La Commissione Ue, cui ogni stato membro deve prima chiedere via libera per poter concedere aiuti di stato, peraltro nell’ambito di regole decise di comune accordo (sia pure sotto la pressante “regia” della Germania) relative alla procedura da adottare, ormai di “bail in” (prima si escutono azionisti ed eventualmente obbligazionisti e poi creditori non garantiti, dopo può eventualmente intervenire lo stato, come già accadde per il salvataggio di Cipro e poi per le quattro banche italiane “risolte” lo scorso dicembre) e non più di “bail out” (intervento pubblico prima dell’escussione di obbligazionisti e creditori, come fu per il “salvataggio” della Grecia), non ha dato via libera e i contribuenti italiani tirano un sospiro di sollievo. E continuano a tirarlo anche ora che, come rilancia la stampa italiana, la possibilità, questa sì concessa al posto della “bad bank” già a inizio anno, di concedere garanzie pubbliche a tutela di società (banche nello specifico) che risultino ancora solvibili sul debito “senior” che queste potranno emettere è stata innalzata sino a un massimo di 150 miliardi, concedibili da qui a fine anno (salvo ulteriori, probabili, proroghe).

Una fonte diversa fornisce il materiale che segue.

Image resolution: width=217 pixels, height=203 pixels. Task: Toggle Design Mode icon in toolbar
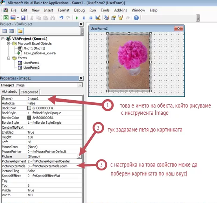pos(98,18)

In soldoni: i soldi non ci sono, i 150 miliardi sono il controvalore delle garanzie che lo stato può prestare su un debito “senior” ossia di buona qualità, dunque legato ad esempio alla cartolarizzazione di crediti “in bonis” o appartenenti alle classi meno problematiche degli Npl. Per le garanzie le banche (o altri emittenti) dovranno pagare una commissione, che sarà certamente inferiore a quelle, piuttosto esose anziché no, che ha dovuto pagare, ad esempio, Mps per strumenti “innovativi” come i Monti Bond, ma costituiranno comunque un ulteriore onere finanziario che andrà a pesare sul bilancio dell’emittente dei bond garantiti. L’effetto è comunque positivo, perché la garanzia statale potrà favorire l’incontro tra domanda e offerta aumentando il prezzo che i potenziali acquirenti saranno disposti a pagare per sottoscrivere i bond in questione, ma riguarda una parte dei 360 miliardi di Npl tuttora nelle casse delle banche italiane.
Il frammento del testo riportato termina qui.